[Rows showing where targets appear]
--- begin ---
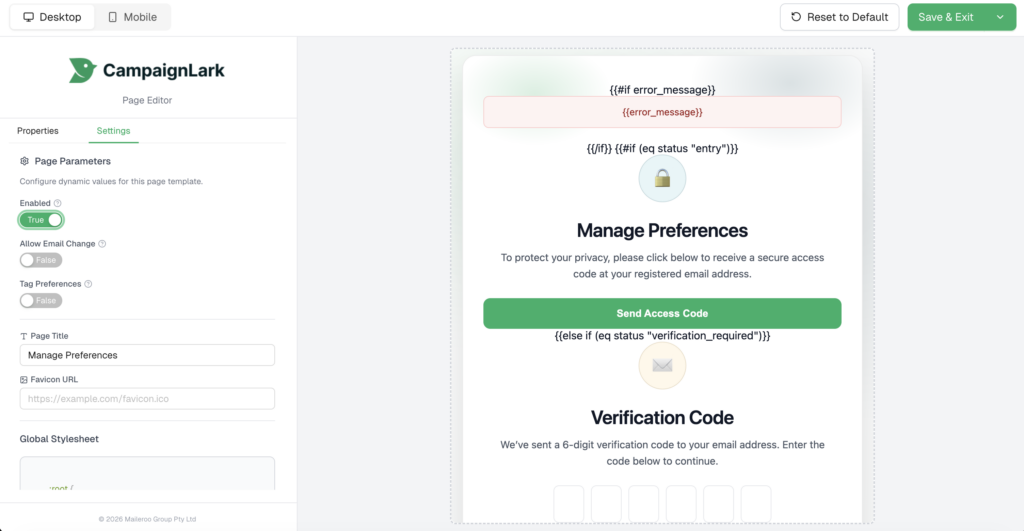The height and width of the screenshot is (531, 1024).
Task: Click the image icon beside Favicon URL
Action: (x=24, y=380)
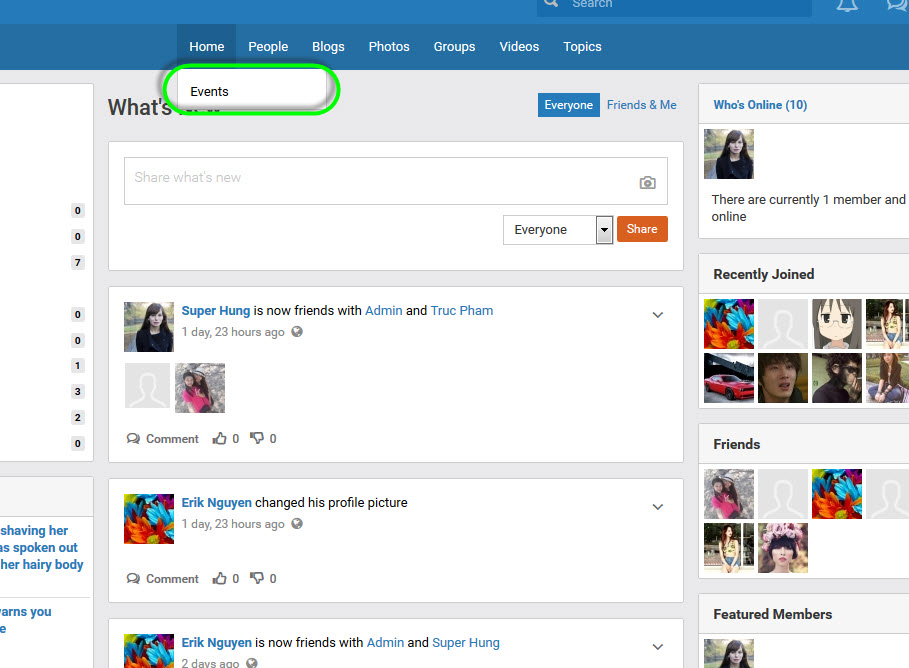Open the messages chat bubble icon
This screenshot has height=668, width=909.
point(897,5)
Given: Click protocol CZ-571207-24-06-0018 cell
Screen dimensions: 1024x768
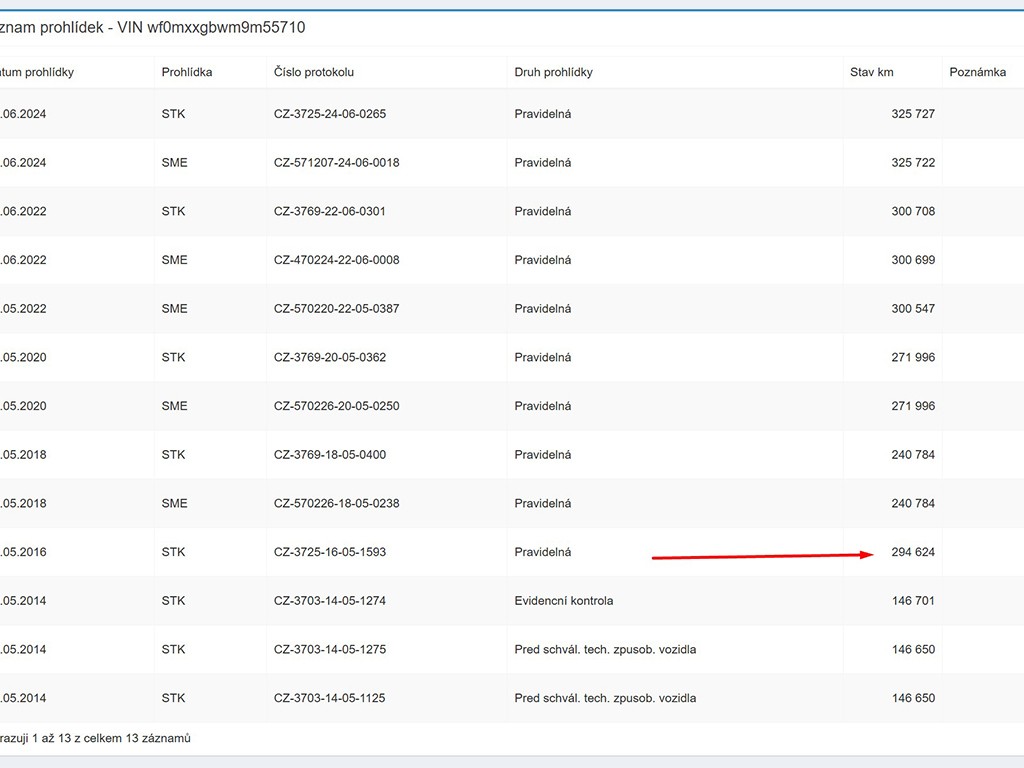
--- end ---
▸ **Aim**: Put the lines of the material into a numbered list, skipping any blank lines and leaving out the pictures.

▸ **The answer**:
1. The height and width of the screenshot is (531, 1024).
2. Task: Click the image icon beside Favicon URL
3. Action: (x=24, y=380)
4. Open the messages chat bubble icon
5. This screenshot has height=668, width=909.
6. point(897,5)
7. Given: Click protocol CZ-571207-24-06-0018 cell
8. Screen dimensions: 1024x768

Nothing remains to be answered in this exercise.